- [Work request]: Give every entry again, unchanged, and leave its images out.

+++ Source information +++

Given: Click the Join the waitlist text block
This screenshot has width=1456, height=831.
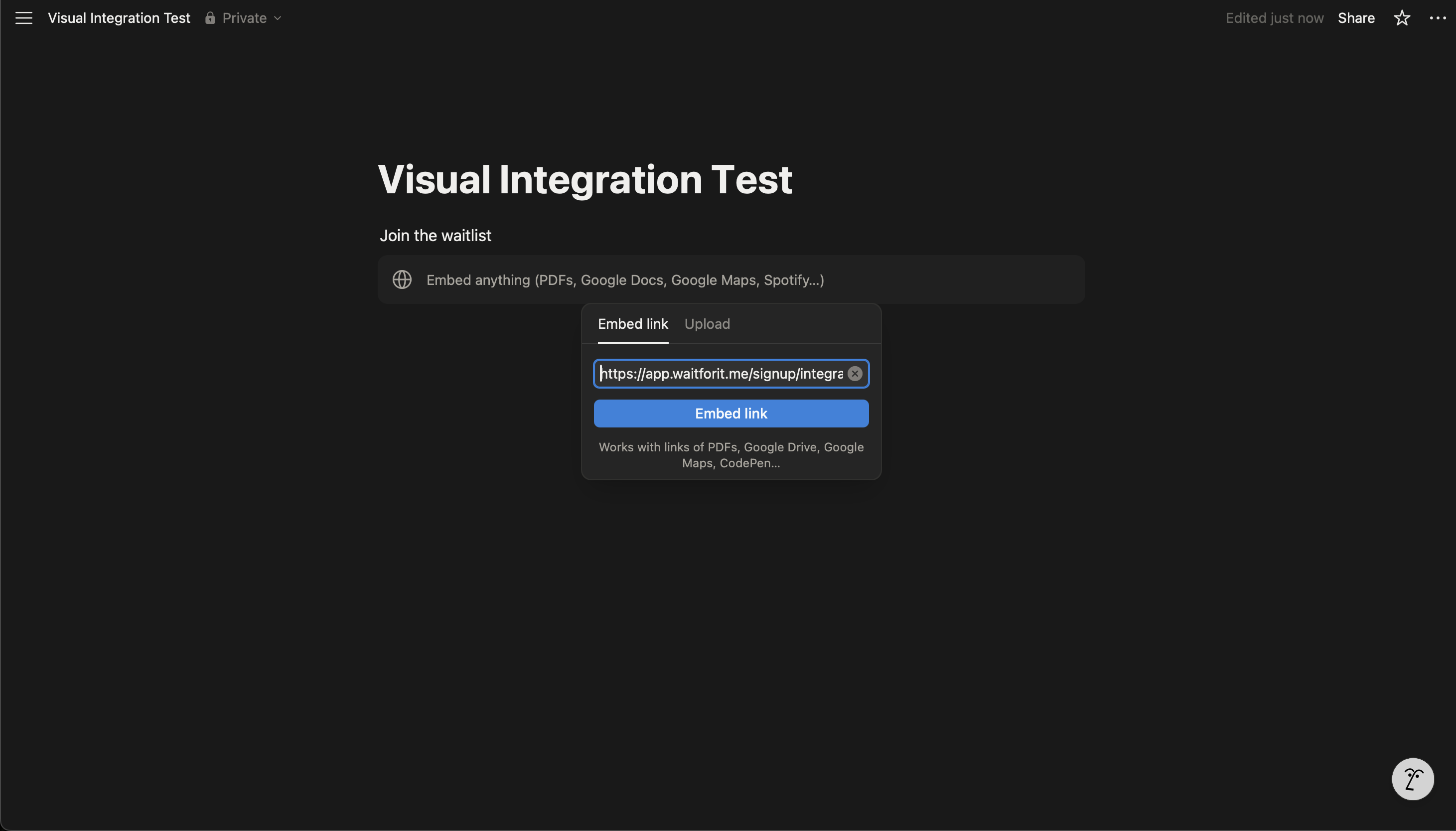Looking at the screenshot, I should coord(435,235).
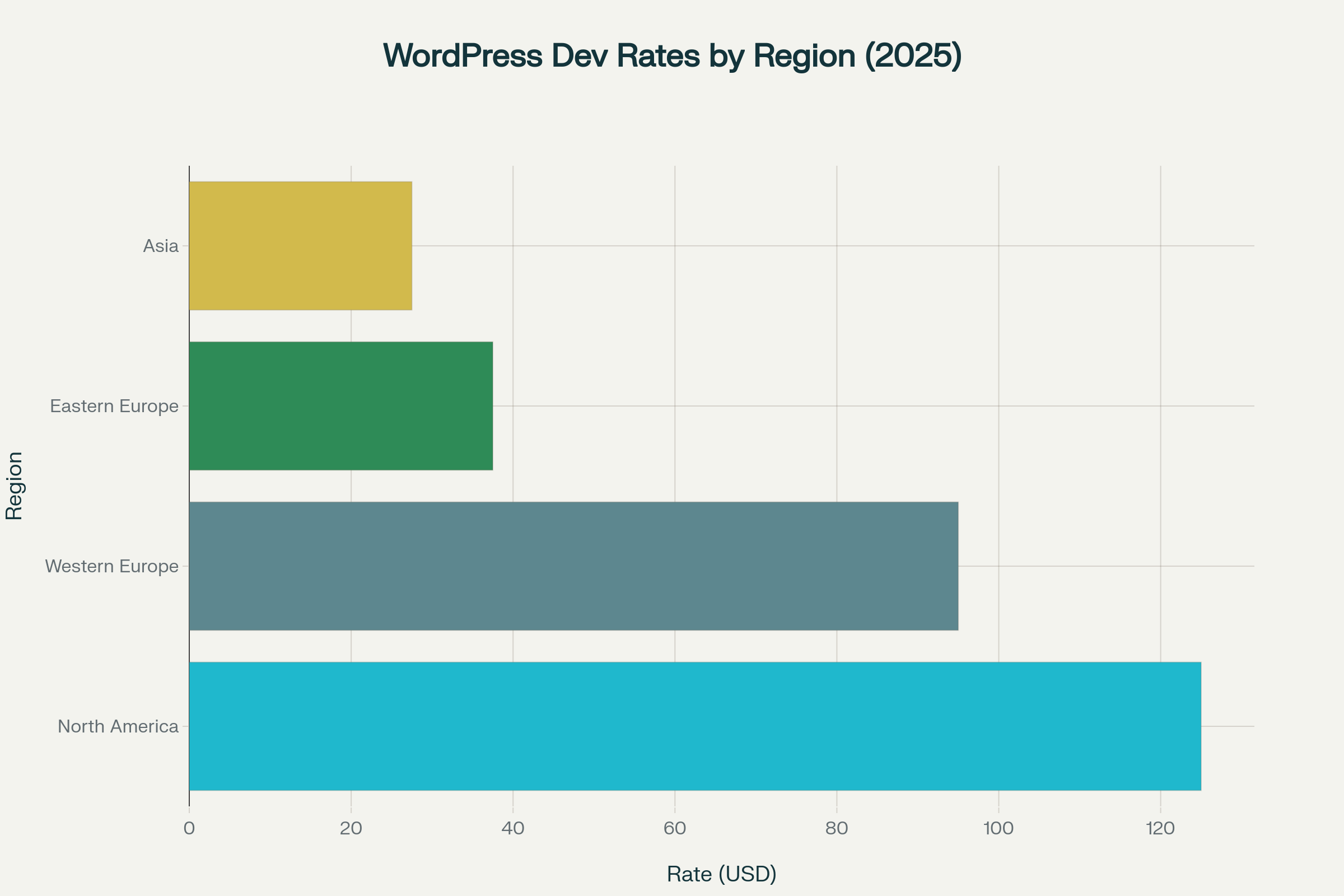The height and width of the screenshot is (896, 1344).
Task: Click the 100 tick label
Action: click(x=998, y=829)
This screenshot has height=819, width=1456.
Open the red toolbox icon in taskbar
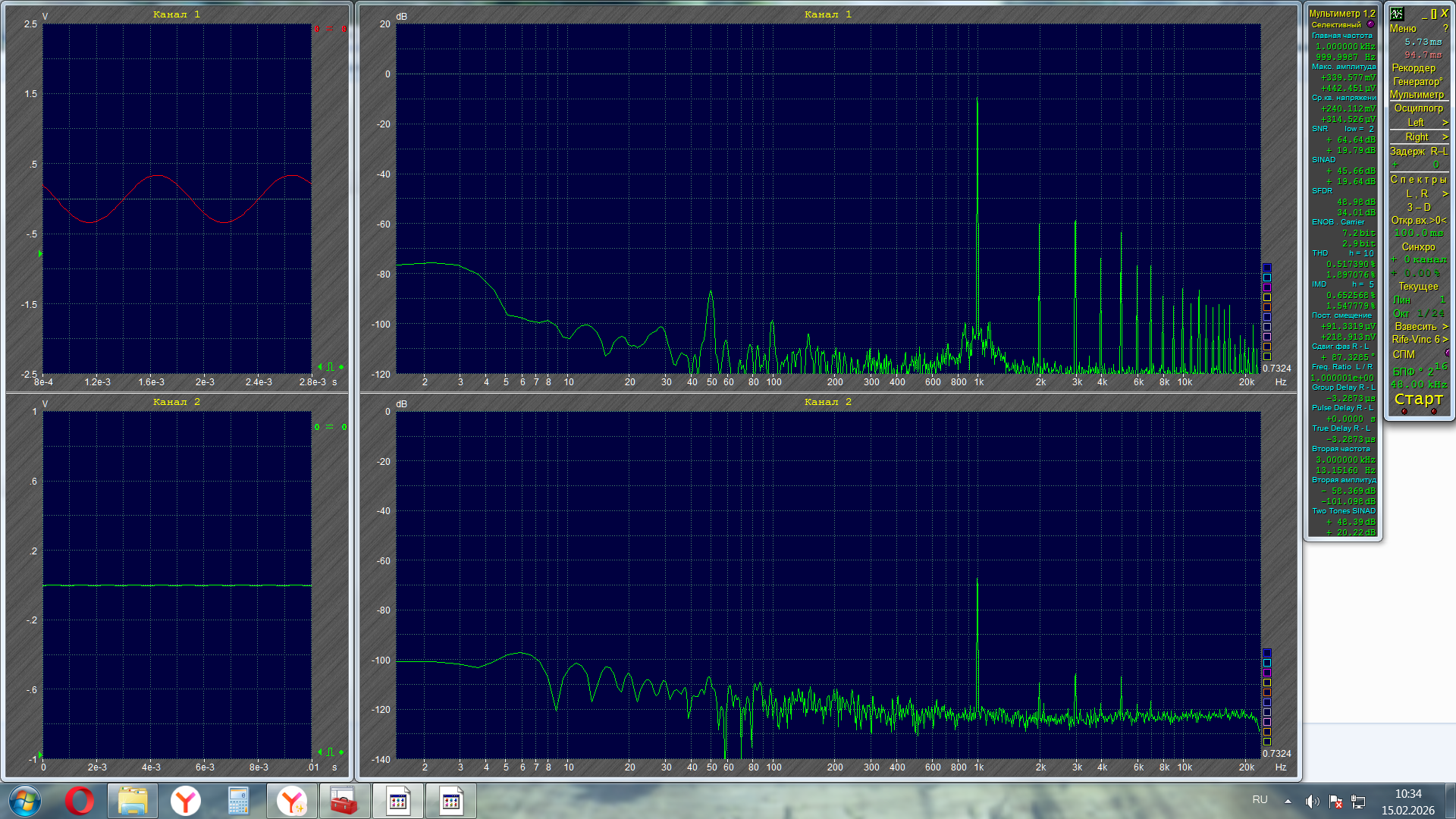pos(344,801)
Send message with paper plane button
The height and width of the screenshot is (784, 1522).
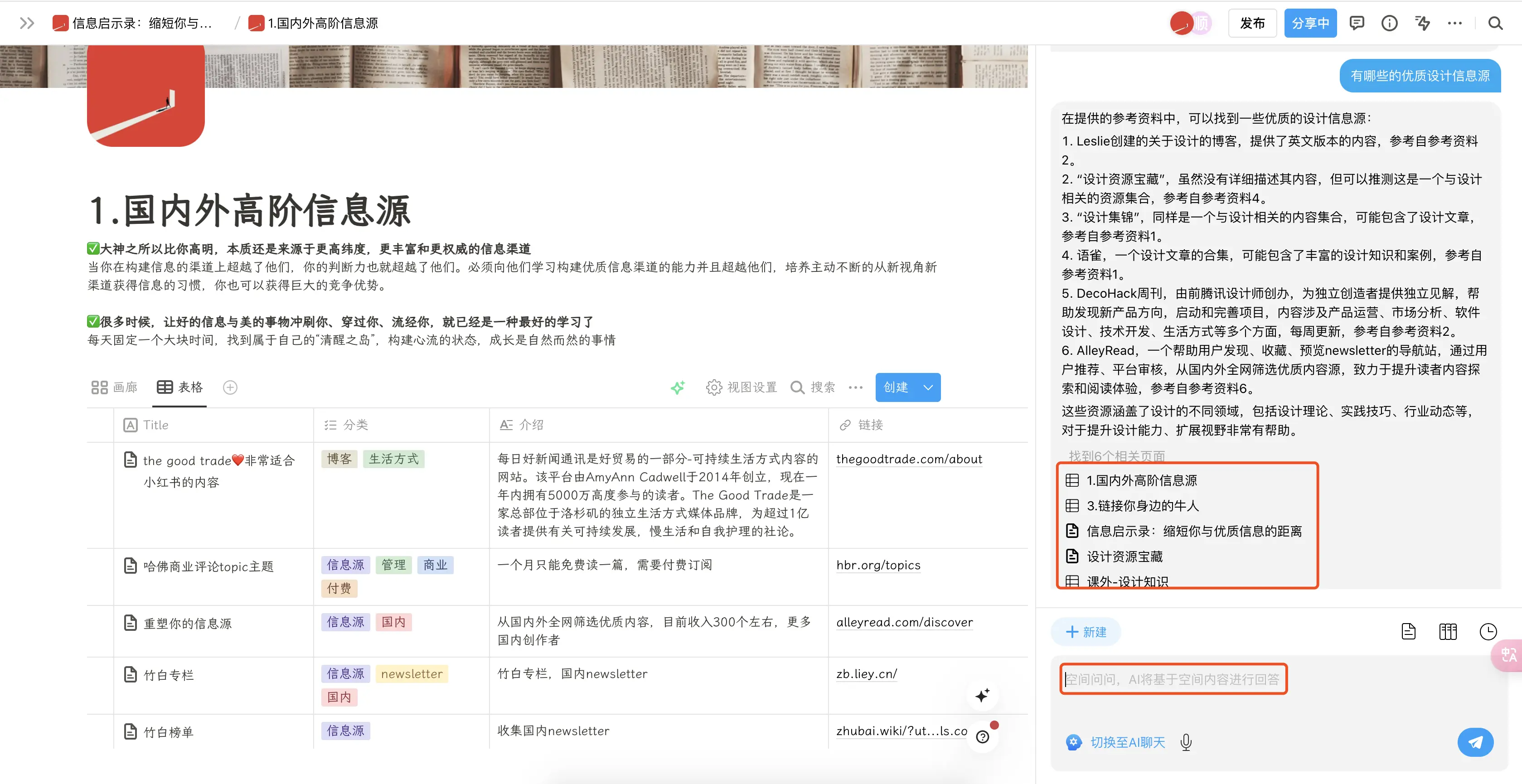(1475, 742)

+++

- [Solution to this task]:
Given: Click the Join the waitlist text block
This screenshot has width=1456, height=831.
Looking at the screenshot, I should coord(435,235).
The height and width of the screenshot is (896, 1344).
Task: Click the 100 tick label
Action: click(x=998, y=829)
This screenshot has height=819, width=1456.
Open the red toolbox icon in taskbar
pos(344,801)
Send message with paper plane button
The height and width of the screenshot is (784, 1522).
(1475, 742)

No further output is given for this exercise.